In some contexts, certain kinds of errors are more costly than others. For example, it may be more costly to classify a high-risk credit applicant as low risk (one kind of error) than it is to classify a low-risk applicant as high risk (a different kind of error). Misclassification costs allow you to specify the relative importance of different kinds of prediction errors.

Misclassification costs are basically weights applied to specific outcomes. These weights are factored into the model and may actually change the prediction (as a way of protecting against costly mistakes).

With the exception of C5.0 models, misclassification costs are not applied when scoring a model and are not taken into account when ranking or comparing models using an Auto Classifier node, evaluation chart, or Analysis node. A model that includes costs may not produce fewer errors than one that doesn't and may not rank any higher in terms of overall accuracy, but it is likely to perform better in practical terms because it has a built-in bias in favor of less expensive errors.

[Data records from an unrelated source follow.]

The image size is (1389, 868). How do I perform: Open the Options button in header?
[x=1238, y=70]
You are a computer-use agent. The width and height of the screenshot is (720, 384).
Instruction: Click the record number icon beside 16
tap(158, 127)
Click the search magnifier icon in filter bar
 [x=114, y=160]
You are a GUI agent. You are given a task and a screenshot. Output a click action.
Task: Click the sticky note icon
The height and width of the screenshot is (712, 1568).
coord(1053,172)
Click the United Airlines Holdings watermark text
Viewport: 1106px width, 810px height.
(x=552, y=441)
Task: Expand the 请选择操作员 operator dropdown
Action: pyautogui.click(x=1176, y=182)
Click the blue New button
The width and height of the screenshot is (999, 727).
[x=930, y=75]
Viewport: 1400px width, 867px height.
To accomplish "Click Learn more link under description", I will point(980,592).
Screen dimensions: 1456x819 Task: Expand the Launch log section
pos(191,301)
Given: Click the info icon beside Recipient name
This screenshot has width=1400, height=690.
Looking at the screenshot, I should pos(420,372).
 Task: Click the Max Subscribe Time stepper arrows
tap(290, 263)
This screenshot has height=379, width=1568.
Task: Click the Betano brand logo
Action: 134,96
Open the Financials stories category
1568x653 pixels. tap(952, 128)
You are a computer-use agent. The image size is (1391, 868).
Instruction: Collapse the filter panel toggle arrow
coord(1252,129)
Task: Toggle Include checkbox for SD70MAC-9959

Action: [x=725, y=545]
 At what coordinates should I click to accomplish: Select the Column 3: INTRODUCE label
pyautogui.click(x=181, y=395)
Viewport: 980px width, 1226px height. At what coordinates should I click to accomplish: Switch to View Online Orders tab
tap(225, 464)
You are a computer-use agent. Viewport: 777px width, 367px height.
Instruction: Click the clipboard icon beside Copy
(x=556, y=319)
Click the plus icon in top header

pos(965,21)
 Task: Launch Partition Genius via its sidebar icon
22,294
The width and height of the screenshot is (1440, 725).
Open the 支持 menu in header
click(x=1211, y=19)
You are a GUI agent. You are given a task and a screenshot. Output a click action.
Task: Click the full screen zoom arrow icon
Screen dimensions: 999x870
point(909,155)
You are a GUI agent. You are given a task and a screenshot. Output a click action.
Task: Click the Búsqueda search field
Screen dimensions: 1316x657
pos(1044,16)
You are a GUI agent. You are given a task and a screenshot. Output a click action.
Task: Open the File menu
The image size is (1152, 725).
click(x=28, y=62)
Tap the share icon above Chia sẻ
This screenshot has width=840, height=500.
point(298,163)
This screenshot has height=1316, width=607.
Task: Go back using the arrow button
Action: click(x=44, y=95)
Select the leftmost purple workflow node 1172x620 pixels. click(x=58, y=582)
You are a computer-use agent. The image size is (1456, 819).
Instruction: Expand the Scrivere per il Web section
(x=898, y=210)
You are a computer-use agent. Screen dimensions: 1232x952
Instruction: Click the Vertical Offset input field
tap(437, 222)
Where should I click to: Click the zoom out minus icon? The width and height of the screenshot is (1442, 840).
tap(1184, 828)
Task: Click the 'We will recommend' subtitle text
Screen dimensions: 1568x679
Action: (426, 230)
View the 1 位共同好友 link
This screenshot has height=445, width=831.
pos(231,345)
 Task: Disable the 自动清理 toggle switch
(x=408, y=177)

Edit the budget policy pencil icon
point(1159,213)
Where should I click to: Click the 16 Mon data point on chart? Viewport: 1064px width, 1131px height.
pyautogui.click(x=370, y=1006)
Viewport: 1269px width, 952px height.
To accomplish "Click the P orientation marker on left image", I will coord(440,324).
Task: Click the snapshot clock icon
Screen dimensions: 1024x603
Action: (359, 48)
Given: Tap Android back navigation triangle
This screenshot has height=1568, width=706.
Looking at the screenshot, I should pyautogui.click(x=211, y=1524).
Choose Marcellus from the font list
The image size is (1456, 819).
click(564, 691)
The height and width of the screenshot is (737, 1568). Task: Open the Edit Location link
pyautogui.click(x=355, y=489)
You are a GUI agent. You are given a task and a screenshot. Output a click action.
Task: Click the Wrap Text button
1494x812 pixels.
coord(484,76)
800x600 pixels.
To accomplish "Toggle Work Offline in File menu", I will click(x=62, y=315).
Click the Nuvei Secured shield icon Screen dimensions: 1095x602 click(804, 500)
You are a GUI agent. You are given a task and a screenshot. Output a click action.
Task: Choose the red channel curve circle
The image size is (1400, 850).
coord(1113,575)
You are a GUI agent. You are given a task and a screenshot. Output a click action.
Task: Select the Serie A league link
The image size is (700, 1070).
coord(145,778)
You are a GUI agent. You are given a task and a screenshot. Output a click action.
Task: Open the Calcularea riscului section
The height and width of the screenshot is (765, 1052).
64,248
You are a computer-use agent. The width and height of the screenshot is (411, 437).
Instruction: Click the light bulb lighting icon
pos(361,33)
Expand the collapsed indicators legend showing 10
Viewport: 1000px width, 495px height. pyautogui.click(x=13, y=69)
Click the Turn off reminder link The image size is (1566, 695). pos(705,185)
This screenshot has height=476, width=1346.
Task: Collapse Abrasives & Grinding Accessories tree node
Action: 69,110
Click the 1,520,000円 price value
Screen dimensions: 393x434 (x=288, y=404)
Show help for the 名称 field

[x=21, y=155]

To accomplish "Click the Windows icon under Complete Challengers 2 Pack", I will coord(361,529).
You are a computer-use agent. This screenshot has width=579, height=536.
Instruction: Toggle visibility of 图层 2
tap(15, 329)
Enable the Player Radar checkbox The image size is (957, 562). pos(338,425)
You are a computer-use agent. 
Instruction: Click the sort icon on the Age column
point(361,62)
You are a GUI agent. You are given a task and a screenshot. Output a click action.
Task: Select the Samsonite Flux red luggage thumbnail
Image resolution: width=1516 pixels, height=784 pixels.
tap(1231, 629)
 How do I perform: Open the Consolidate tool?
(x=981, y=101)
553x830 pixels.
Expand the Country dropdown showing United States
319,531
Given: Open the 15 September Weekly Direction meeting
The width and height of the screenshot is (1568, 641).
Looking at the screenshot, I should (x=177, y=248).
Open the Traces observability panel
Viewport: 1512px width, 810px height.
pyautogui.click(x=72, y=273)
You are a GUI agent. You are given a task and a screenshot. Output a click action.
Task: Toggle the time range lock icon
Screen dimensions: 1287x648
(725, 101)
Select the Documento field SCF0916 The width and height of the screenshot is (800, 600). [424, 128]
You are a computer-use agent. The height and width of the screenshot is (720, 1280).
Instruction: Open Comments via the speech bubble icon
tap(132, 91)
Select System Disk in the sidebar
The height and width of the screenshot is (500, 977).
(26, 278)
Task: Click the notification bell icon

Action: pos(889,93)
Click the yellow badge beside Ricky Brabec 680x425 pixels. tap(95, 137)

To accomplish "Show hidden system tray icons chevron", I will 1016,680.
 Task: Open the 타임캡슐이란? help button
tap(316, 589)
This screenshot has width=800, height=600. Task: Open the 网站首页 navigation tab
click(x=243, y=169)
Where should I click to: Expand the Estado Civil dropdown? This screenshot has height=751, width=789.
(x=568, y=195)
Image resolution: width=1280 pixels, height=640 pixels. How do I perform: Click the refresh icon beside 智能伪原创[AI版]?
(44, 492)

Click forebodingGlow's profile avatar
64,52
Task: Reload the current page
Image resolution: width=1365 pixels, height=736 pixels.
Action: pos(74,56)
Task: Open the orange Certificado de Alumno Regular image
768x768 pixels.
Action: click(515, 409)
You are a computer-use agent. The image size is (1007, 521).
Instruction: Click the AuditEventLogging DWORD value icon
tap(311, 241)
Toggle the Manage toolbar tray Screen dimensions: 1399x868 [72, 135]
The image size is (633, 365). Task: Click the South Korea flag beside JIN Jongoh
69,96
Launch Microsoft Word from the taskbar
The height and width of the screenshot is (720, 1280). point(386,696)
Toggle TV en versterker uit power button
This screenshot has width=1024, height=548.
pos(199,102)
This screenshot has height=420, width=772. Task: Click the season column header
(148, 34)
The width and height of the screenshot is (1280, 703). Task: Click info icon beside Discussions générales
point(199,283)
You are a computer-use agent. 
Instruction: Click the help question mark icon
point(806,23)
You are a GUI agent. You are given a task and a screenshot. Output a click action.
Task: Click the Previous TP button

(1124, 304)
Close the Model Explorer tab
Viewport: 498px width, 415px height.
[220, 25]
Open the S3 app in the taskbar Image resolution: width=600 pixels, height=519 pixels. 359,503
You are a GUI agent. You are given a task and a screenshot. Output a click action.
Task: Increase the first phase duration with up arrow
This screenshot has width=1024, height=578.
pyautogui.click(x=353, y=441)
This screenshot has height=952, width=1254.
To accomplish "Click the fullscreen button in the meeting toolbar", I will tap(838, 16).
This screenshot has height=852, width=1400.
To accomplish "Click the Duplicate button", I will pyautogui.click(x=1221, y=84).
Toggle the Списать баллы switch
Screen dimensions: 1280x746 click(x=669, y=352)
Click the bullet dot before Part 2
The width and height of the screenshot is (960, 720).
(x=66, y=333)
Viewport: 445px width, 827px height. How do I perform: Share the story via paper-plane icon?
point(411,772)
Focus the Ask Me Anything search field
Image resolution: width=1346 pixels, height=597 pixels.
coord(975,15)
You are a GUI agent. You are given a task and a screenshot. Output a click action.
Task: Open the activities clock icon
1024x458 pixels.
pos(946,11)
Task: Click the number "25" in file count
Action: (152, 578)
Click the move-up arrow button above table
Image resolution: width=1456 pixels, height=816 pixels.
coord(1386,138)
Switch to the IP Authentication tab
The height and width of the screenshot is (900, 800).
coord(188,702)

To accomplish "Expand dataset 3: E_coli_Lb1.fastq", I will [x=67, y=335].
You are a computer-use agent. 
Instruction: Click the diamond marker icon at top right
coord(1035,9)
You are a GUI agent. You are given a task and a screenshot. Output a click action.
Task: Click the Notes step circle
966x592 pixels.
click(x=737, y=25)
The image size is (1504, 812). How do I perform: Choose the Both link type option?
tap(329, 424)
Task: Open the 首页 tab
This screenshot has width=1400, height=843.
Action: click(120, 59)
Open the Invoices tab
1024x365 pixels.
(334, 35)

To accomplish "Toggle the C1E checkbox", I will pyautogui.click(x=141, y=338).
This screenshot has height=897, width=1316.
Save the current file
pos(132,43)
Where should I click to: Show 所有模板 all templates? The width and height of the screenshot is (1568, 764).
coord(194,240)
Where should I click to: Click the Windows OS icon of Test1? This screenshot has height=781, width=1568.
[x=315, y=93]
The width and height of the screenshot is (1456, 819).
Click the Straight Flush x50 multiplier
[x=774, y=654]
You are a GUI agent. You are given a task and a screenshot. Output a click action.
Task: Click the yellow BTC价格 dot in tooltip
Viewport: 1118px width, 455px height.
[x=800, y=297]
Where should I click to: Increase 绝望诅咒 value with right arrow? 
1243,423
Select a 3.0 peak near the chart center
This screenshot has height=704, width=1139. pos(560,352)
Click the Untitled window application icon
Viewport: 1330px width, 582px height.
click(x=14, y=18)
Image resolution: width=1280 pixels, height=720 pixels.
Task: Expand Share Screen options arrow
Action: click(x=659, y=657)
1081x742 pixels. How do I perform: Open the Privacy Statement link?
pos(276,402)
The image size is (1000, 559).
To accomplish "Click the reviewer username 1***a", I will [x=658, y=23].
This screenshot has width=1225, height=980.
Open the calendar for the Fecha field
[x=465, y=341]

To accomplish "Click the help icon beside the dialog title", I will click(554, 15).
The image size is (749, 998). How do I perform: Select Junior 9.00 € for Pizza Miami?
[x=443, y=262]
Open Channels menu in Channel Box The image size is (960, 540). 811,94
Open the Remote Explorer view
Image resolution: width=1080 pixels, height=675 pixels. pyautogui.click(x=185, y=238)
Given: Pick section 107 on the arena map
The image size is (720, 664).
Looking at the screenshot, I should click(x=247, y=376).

The cost matrix shows the cost for each possible combination of predicted category and actual category. By default, all misclassification costs are set to 1.0. To enter custom cost values, select Use misclassification costs and enter your custom values into the cost matrix.

To change a misclassification cost, select the cell corresponding to the desired combination of predicted and actual values, delete the existing contents of the cell, and enter the desired cost for the cell. Costs are not automatically symmetrical. For example, if you set the cost of misclassifying A as B to be 2.0, the cost of misclassifying B as A will still have the default value of 1.0 unless you explicitly change it as well.